Another trial compared Milligan Morgan to stapling. This found a higher recurrence rate with stapling and recommended it only for patients who were happy with the risks and wanted to take advantage of the short-term benefits such as quicker hemorrhoid operation recovery.
This is the most frequent surgery type in North America. It has similar success rates to the Milligan Morgan technique, with higher rates of wound breakage afterwards. One study has compared it with stapling and LigaSure vessel sealing. They found low pain scores at one day (2.47), seven days (1.34) and two weeks (0.1) and high patient satisfaction rates.
Parks hemorrhoidectomy was developed in the 1950s to reduce pain after surgery and avoid narrowing of the anal and rectal canal. The procedure requires scissors, a Parks retractor, adrenaline to narrow the arteries and reduce blood loss, and usually a general anaesthetic. The main difference is that the stitches are tied further up. It is a more difficult technique to learn but is a safe procedure and recurrence is uncommon. Its main use is in grade 4 external hemorrhoids.
One study looked at 327 patients treated with the Parks procedure. They found no serious complications during the operation and average pain scores of less than three the day after. The average number of days in hospital was 2.2 and patients had 11 days off work. Anal incontinence worsened in 9.6% and improved in 90.6%.
Another clinical trial of 640 patients also received Parks hemorrhoidectomy. One third received anal sphincterotomy in addition to the Parks procedure as a treatment for increased muscle tone. The main complications were urinary retention requiring a catheter (11.6%), bleeding(external hemorrhoids bleeding) (2.9%), severe pain (1.4%), lodging of faeces/impaction (0.5%) and disruption of stitches (0.3%).
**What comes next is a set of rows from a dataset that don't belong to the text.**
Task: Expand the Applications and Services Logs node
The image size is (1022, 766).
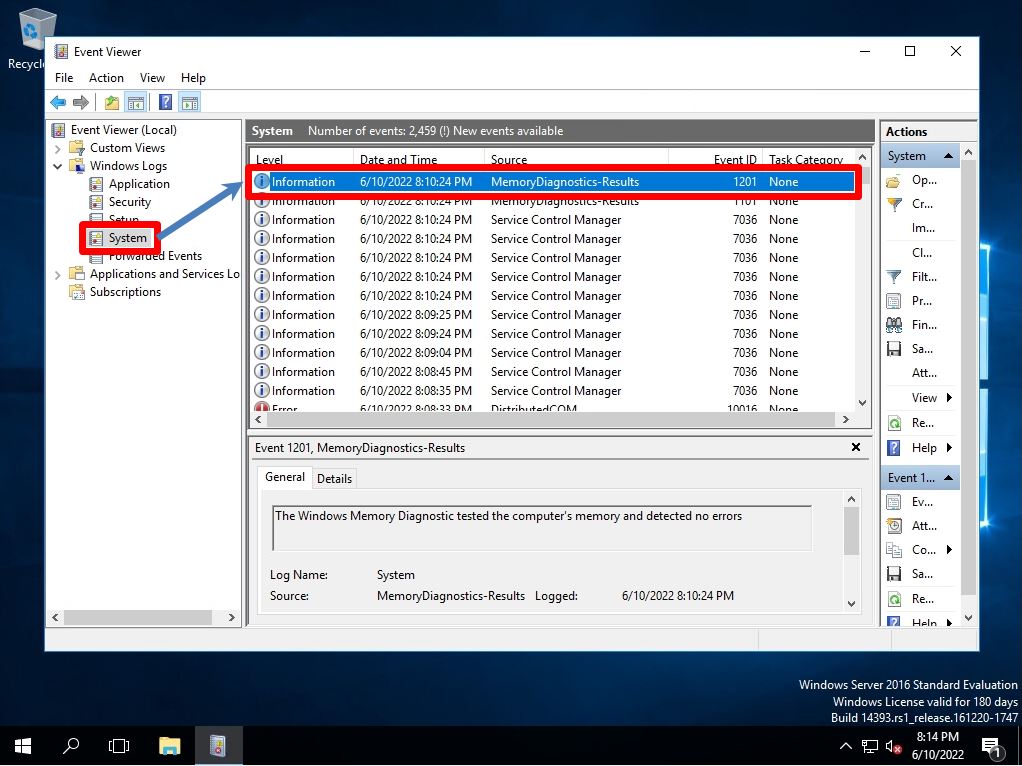Action: coord(57,273)
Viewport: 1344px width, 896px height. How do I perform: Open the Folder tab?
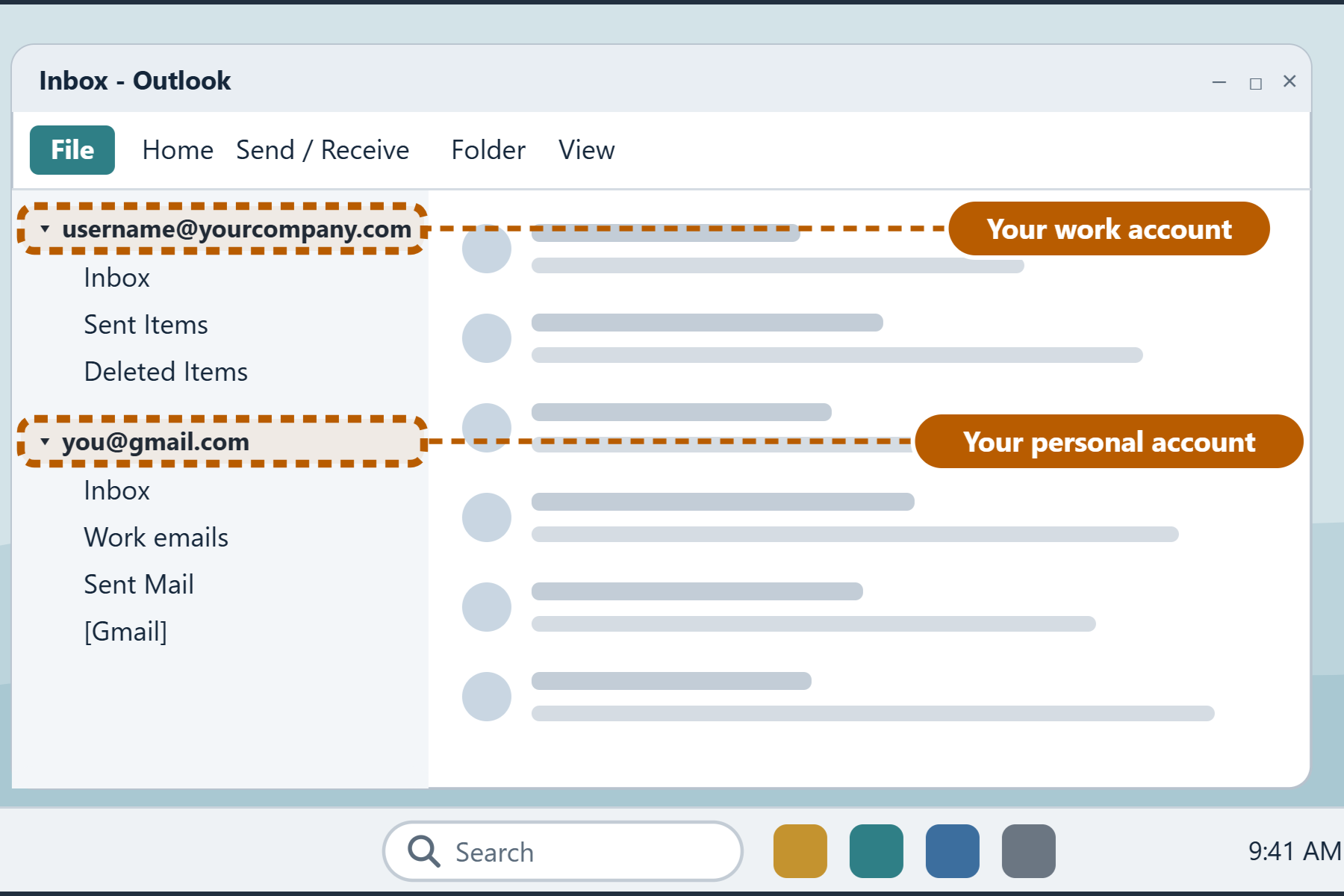click(x=488, y=150)
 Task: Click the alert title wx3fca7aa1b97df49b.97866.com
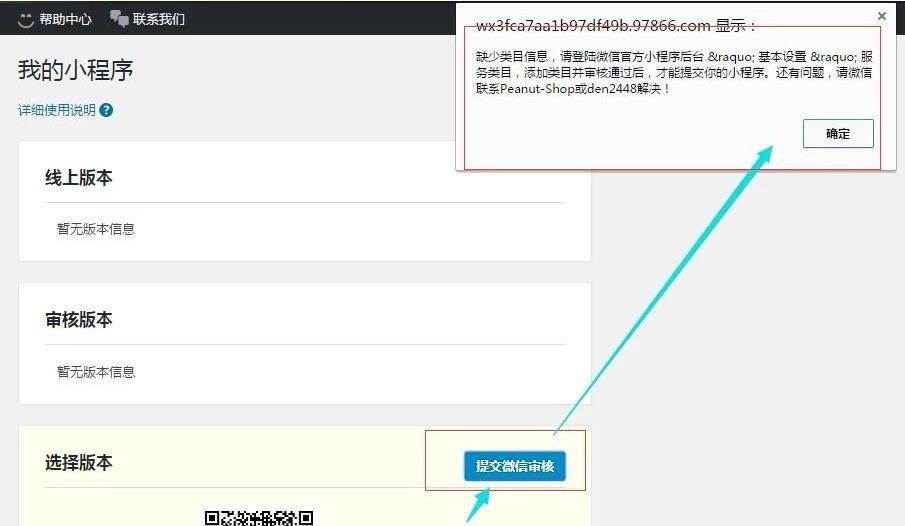594,26
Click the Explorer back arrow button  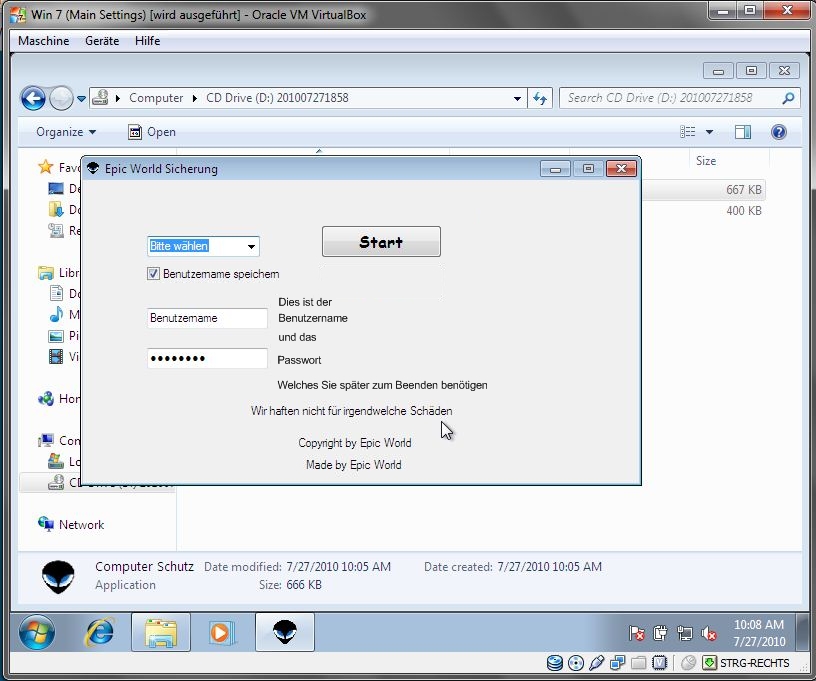(x=33, y=98)
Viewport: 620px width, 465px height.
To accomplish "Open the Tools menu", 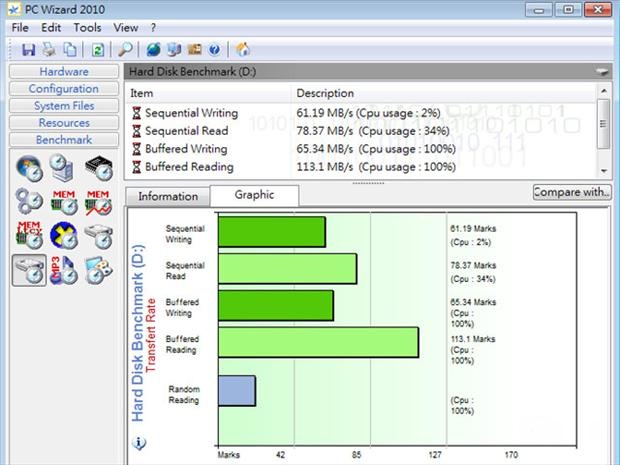I will click(x=87, y=28).
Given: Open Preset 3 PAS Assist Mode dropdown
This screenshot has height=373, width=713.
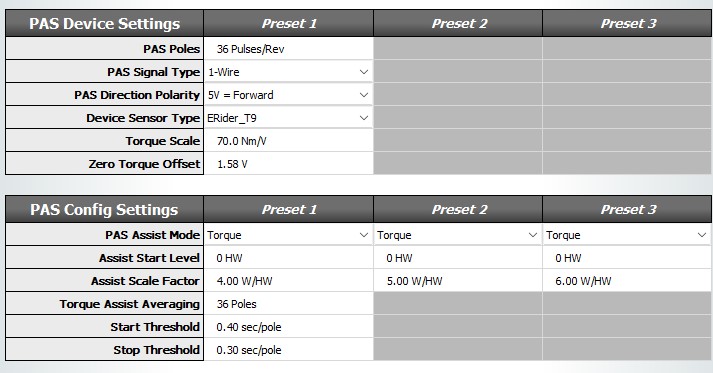Looking at the screenshot, I should click(x=627, y=235).
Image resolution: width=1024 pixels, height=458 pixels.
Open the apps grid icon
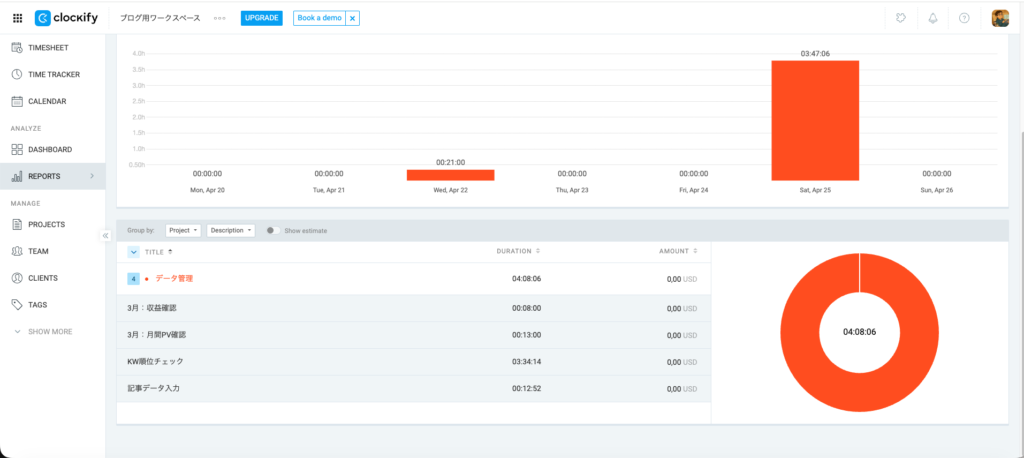[x=17, y=18]
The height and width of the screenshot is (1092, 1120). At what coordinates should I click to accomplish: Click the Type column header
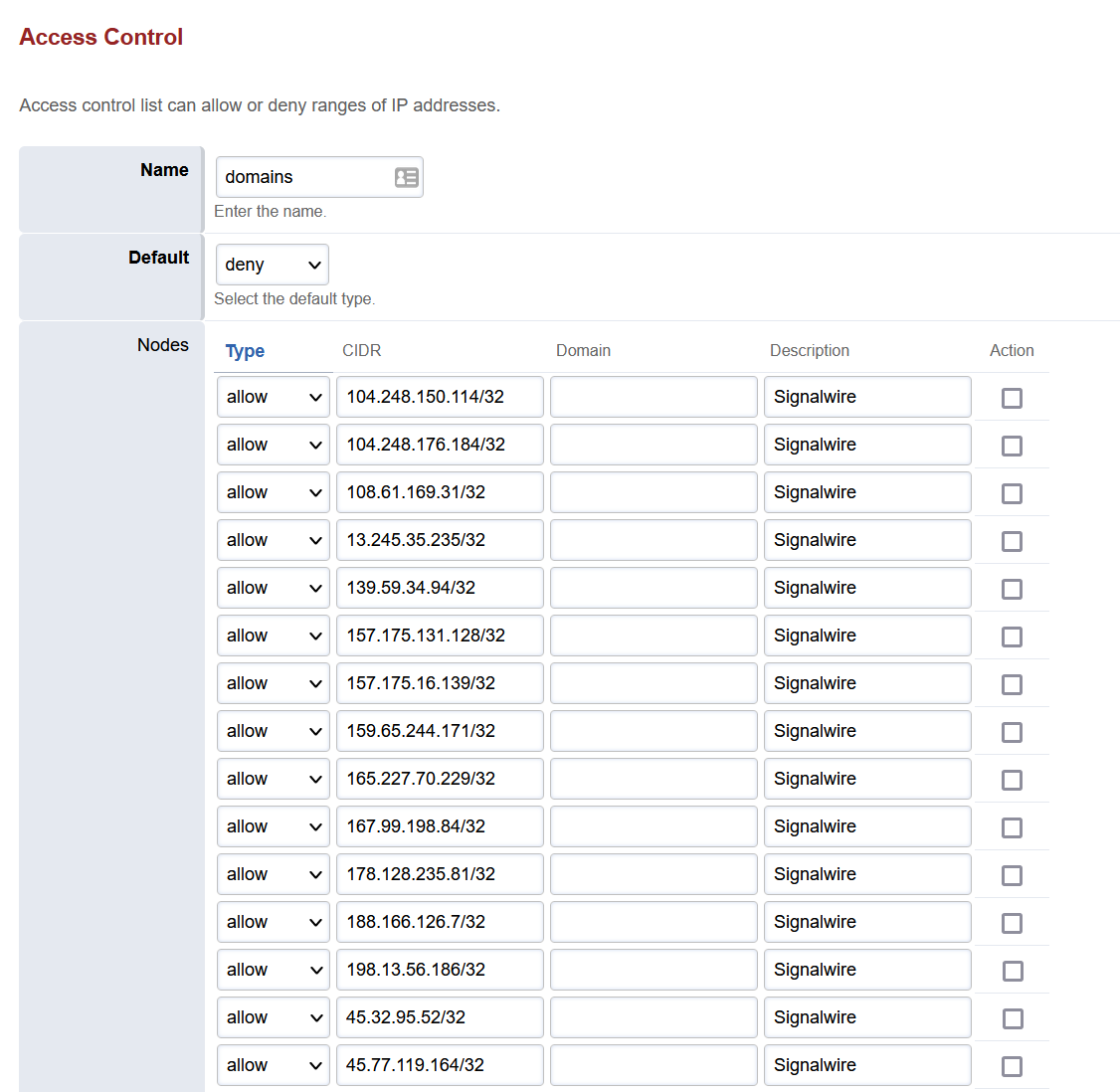pyautogui.click(x=245, y=350)
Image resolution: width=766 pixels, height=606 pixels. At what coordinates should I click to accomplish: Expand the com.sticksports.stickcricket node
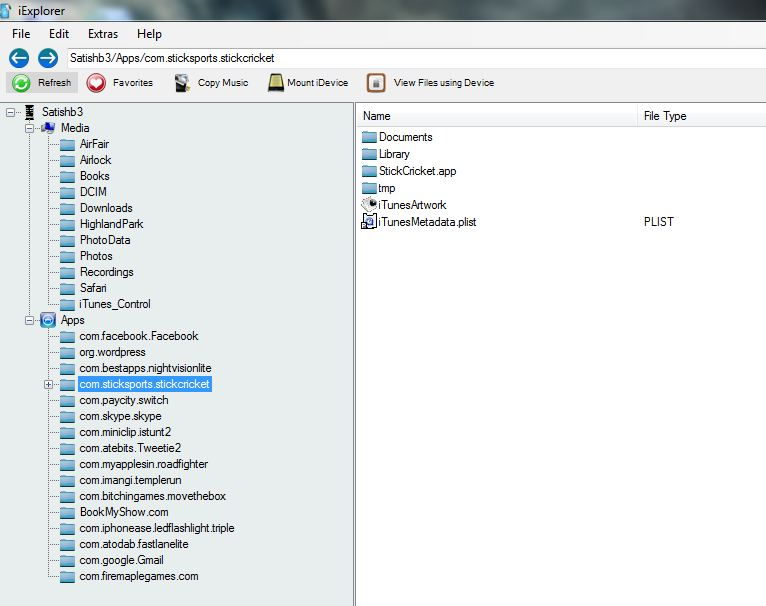tap(48, 384)
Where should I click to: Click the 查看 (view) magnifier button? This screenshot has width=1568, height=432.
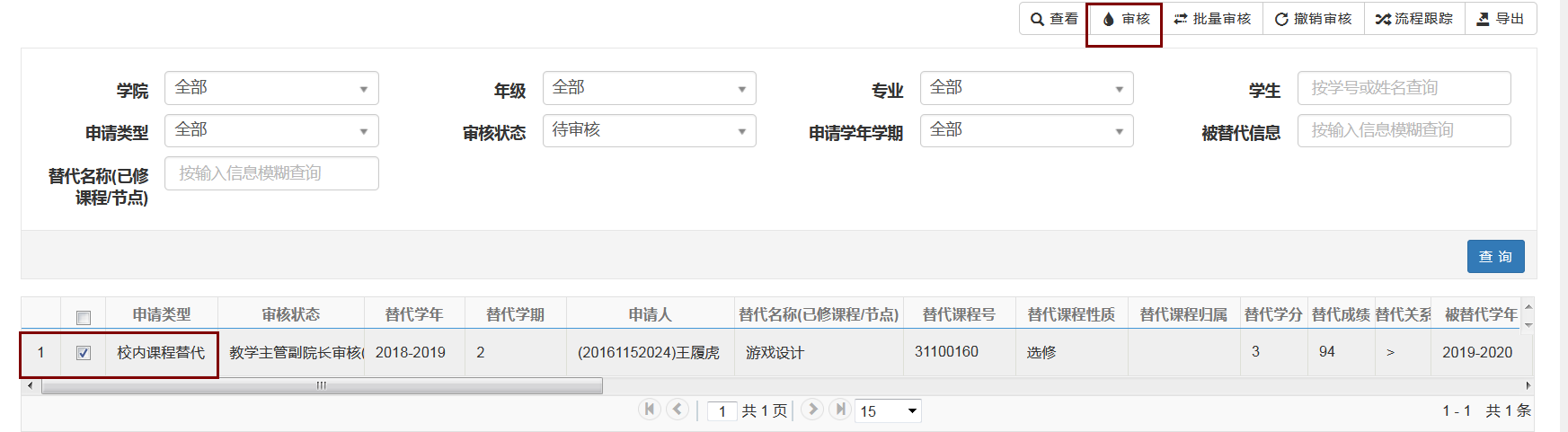(1053, 19)
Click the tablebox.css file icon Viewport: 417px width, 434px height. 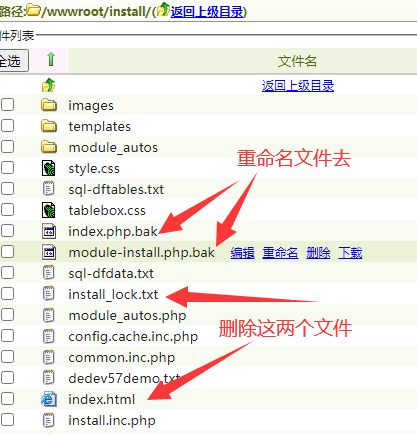pos(49,210)
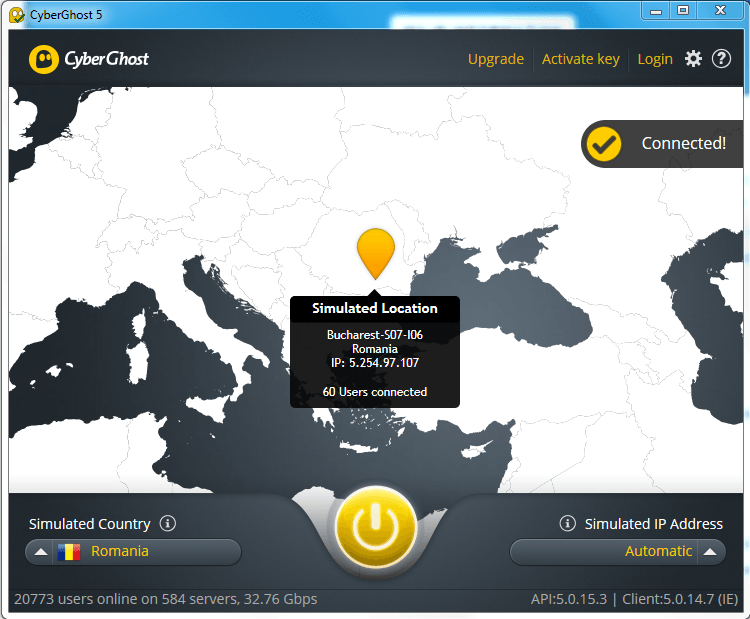
Task: Expand the IP address list using the arrow right of Automatic
Action: [x=709, y=551]
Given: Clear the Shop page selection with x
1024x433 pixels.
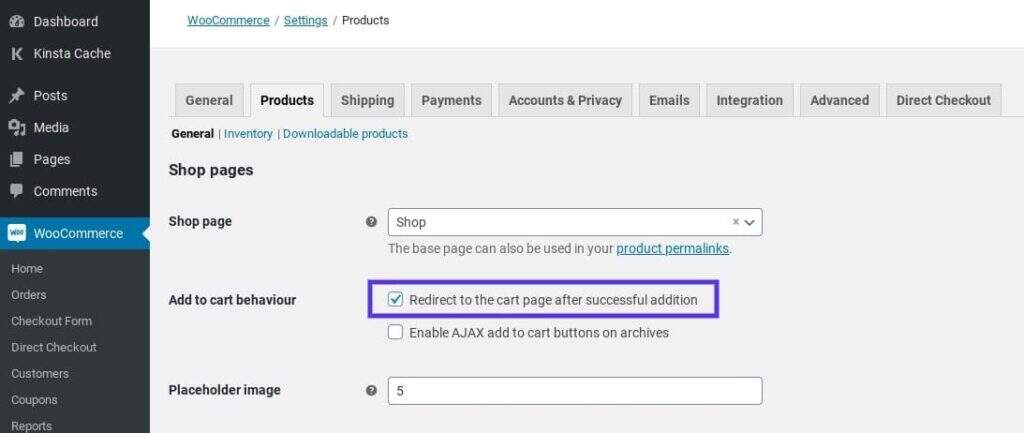Looking at the screenshot, I should click(736, 222).
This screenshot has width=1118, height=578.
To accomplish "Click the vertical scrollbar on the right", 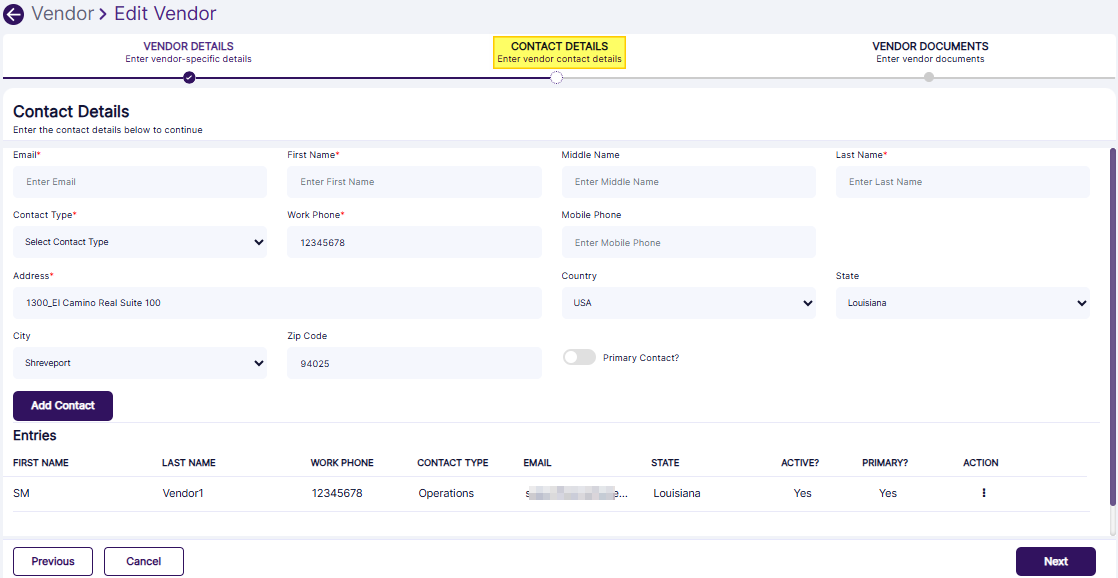I will [1113, 340].
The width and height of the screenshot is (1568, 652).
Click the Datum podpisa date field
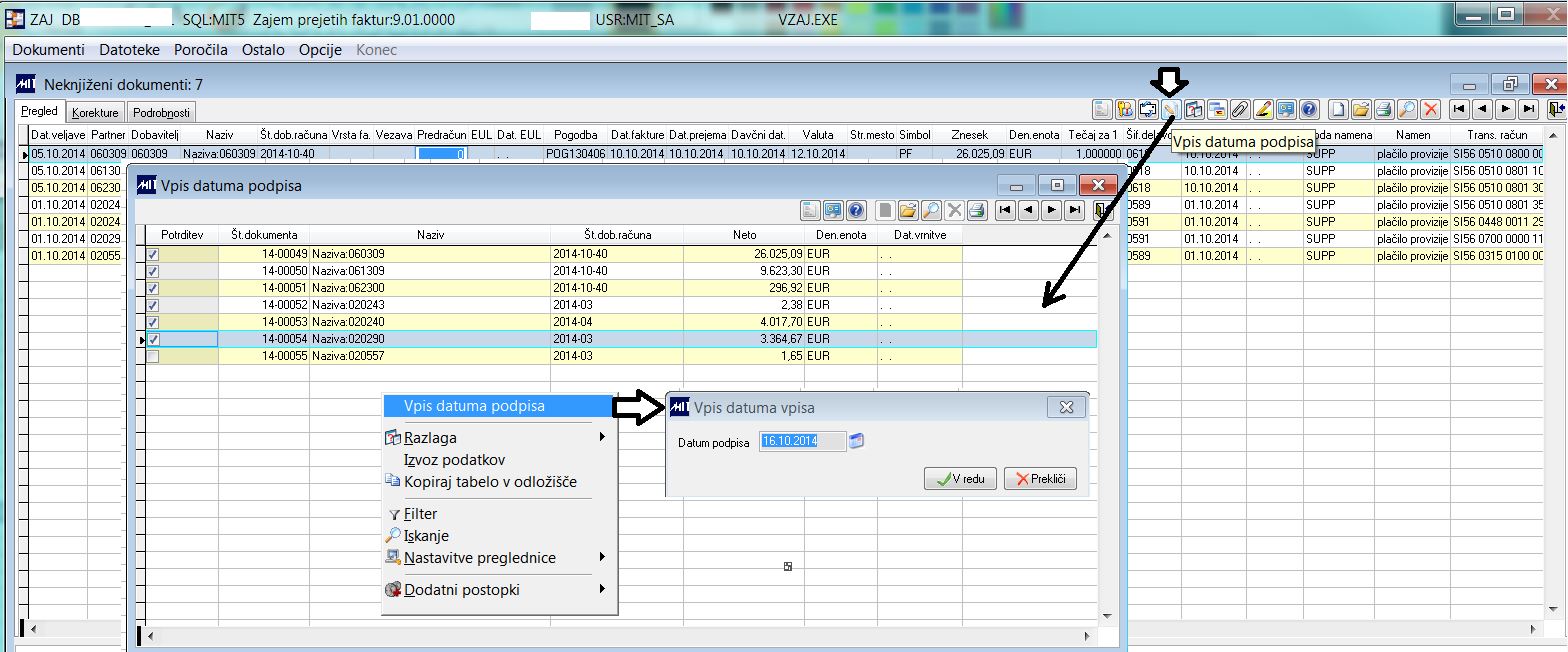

After three years, 2.9% had pain on moving their bowels, 1.6% had skin tags or recurrence of hemorrhoids and 0.8% had gas incontinence.
This involves lifting the hemorrhoids higher into the canal and stapling them to cut off the blood supply in the hope they will eventually be absorbed into the surrounding tissue. Sometimes the excess tissue will be removed before stapling. It is best done with an anoscope (a type of video telescope) to gain a good view of the area.
Stapling tends to be less painful than conventional surgery, with faster recovery times and lower rates of bleeding and itching. There are also fewer complications following the procedure.
Hemorrhoidal artery ligation (HALO)
This is a new technique that ties off the arteries supplying the hemorrhoids rather than removing them and is now approved in many countries. It has a recurrence rate of 12%, which decreases with the surgeon’s experience of the procedure. A trial comparing its effectiveness with stapling is currently being analysed and is due to be published in the near future.
Suture of Farag/Pile suture method
This uses several stitches to tie up the hemorrhoids and was proposed in 1978. It has a high rate of recurrence but is useful in rural settings where access to surgical theatres is limited, and has a lower cost than conventional surgery.
General complications of haemorrhoid removal surgery are divided into early and late.
Early complications include severe pain (for more than two weeks after the operation), wound infection, bleeding, skin swelling, difficulty urinating, delayed bleeding (one to two weeks after surgery) and short-term incontinence.
Later complications may include narrowing of the anal canal (also known as stenosis), skin tags and requirement for re-operation due to recurring hemorrhoids.
After removal surgery, it is recommended you eat a well-balanced diet with plenty of fiber and gradually build up the amount you exercise. You may also want to take stool softeners such as Citrucel® or Metamucil® for the first few weeks.